DataFrame
To write a dataframe-agnostic function, the steps you'll want to follow are:
- Opt-in to the Dataframe API by calling
__dataframe_consortium_standard__
on your dataframe. - Express your logic using methods from the Dataframe API You may want to look at the official examples for inspiration.
- If you need to return a dataframe to the user in its original library, call
DataFrame.dataframe
.
Let's try writing a simple example.
Example 1: group-by and mean
Make a Python file t.py
with the following content:
def func(df):
# 1. Opt-in to the API Standard
df_s = df.__dataframe_consortium_standard__(api_version='2023.11-beta')
# 2. Use methods from the API Standard spec
df_s = df_s.group_by('a').mean()
# 3. Return a library from the user's original library
return df_s.dataframe
import pandas as pd
df = pd.DataFrame({'a': [1, 1, 2], 'b': [4, 5, 6]})
print(func(df))
a b
0 1 4.5
1 2 6.0
import polars as pl
df = pl.DataFrame({'a': [1, 1, 2], 'b': [4, 5, 6]})
print(func(df))
naive plan: (run LazyFrame.explain(optimized=True) to see the optimized plan)
AGGREGATE
[col("b").mean()] BY [col("a")] FROM
DF ["a", "b"]; PROJECT */2 COLUMNS; SELECTION: "None"

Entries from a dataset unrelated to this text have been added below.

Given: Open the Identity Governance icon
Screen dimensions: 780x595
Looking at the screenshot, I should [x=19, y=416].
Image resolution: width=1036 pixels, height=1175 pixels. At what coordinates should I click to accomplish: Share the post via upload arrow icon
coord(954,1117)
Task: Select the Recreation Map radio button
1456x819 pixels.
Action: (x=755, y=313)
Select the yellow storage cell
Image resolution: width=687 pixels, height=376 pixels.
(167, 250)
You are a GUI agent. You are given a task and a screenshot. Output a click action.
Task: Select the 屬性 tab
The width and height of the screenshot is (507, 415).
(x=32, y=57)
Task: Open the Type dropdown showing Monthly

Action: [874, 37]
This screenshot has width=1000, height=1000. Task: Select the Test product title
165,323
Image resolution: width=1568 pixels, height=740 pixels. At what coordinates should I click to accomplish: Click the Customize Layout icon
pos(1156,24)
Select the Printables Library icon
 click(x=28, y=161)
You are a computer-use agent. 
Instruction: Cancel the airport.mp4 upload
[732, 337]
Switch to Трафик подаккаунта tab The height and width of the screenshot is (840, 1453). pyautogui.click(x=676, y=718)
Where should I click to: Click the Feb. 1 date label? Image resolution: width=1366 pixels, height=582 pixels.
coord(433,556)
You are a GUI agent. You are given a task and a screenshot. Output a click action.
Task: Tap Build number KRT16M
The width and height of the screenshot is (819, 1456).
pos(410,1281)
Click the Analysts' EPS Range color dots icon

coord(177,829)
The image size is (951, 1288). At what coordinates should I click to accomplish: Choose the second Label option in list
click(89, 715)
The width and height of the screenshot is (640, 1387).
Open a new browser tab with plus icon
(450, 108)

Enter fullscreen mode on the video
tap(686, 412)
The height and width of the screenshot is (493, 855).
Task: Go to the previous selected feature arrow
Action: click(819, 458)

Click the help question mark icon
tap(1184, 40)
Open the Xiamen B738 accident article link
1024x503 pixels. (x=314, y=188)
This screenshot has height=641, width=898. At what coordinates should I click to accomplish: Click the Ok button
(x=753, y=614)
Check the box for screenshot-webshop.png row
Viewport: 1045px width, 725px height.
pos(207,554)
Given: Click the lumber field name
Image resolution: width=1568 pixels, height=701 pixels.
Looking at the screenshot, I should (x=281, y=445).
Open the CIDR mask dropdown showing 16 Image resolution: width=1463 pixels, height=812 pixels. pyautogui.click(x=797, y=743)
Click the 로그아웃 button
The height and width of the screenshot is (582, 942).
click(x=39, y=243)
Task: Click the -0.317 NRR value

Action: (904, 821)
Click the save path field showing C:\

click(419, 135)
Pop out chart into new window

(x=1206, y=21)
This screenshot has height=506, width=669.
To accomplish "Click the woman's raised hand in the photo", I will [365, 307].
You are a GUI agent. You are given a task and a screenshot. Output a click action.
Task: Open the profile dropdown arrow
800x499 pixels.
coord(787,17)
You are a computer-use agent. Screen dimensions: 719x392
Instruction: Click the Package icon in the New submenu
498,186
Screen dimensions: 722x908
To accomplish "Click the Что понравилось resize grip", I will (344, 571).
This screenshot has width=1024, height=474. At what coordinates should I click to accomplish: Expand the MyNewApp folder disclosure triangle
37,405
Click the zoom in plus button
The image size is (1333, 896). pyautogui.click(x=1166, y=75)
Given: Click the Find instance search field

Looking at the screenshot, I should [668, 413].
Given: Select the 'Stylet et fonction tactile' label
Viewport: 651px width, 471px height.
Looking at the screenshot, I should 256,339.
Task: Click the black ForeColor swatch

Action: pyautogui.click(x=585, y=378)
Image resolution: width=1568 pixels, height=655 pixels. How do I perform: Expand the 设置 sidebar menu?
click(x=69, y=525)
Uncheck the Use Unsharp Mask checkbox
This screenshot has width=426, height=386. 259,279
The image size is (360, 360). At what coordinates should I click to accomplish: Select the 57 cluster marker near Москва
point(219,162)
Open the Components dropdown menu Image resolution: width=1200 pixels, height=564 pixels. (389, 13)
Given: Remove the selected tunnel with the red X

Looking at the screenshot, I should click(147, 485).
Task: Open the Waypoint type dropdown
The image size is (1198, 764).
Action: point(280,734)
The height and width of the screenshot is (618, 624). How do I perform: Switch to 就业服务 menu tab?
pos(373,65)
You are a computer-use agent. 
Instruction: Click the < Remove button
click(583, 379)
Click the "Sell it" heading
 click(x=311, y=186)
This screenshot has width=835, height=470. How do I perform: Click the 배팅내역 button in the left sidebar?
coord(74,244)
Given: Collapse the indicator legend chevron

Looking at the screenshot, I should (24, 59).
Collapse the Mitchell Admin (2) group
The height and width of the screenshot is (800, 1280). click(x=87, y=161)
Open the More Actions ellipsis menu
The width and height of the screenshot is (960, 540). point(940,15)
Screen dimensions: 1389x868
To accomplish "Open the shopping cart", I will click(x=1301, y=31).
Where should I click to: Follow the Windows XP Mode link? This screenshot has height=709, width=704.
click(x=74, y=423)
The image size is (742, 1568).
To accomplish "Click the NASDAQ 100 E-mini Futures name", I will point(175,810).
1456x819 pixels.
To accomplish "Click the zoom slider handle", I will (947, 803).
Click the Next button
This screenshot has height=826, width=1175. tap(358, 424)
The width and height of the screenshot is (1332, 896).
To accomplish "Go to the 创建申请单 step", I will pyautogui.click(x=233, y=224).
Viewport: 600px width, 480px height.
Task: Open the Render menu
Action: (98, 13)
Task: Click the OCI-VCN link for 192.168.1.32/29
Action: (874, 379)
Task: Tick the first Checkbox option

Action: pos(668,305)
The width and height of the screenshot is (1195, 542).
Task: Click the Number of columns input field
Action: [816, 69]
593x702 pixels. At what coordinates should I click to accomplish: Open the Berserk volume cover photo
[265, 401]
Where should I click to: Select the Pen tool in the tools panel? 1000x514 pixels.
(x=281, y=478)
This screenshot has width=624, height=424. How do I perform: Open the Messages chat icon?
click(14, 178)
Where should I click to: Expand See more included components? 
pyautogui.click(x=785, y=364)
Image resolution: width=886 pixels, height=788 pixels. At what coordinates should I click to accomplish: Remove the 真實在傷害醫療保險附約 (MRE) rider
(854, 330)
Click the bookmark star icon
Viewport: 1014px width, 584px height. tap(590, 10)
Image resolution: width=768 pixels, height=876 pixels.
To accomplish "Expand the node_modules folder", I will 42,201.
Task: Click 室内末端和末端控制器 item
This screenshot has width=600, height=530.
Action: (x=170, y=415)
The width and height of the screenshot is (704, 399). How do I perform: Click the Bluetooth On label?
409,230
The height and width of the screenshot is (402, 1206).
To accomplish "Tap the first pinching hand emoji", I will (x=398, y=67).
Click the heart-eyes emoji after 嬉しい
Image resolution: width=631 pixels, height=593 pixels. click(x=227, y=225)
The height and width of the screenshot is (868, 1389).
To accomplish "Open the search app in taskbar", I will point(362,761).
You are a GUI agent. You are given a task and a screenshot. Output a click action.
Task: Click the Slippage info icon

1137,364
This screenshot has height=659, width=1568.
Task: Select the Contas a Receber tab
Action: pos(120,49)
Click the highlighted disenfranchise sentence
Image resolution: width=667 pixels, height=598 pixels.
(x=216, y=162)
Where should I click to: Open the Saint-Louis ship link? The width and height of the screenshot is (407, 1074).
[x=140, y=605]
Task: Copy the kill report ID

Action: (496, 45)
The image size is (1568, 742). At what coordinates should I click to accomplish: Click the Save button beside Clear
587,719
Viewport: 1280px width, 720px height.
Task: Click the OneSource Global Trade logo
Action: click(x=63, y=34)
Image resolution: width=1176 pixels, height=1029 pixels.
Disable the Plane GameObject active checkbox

If you look at the two outputs, you'll see that:
- For pandas, the output is a
pandas.DataFrame
. - But for Polars, the output is a
polars.LazyFrame
.
This is because the Dataframe API only has a single DataFrame
class - so for Polars,
all operations are done lazily in order to make full use of Polars' query engine.
If you want to convert that to a polars.DataFrame
, it is the caller's responsibility
to call .collect
. Check the modified example below:
import pandas as pd
df = pd.DataFrame({'a': [1, 1, 2], 'b': [4, 5, 6]})
print(func(df))
a b
0 1 4.5
1 2 6.0
import polars as pl
df = pl.DataFrame({'a': [1, 1, 2], 'b': [4, 5, 6]})
print(func(df).collect())
shape: (2, 2)
┌─────┬─────┐
│ a ┆ b │
│ --- ┆ --- │
│ i64 ┆ f64 │
╞═════╪═════╡
│ 1 ┆ 4.5 │
│ 2 ┆ 6.0 │
└─────┴─────┘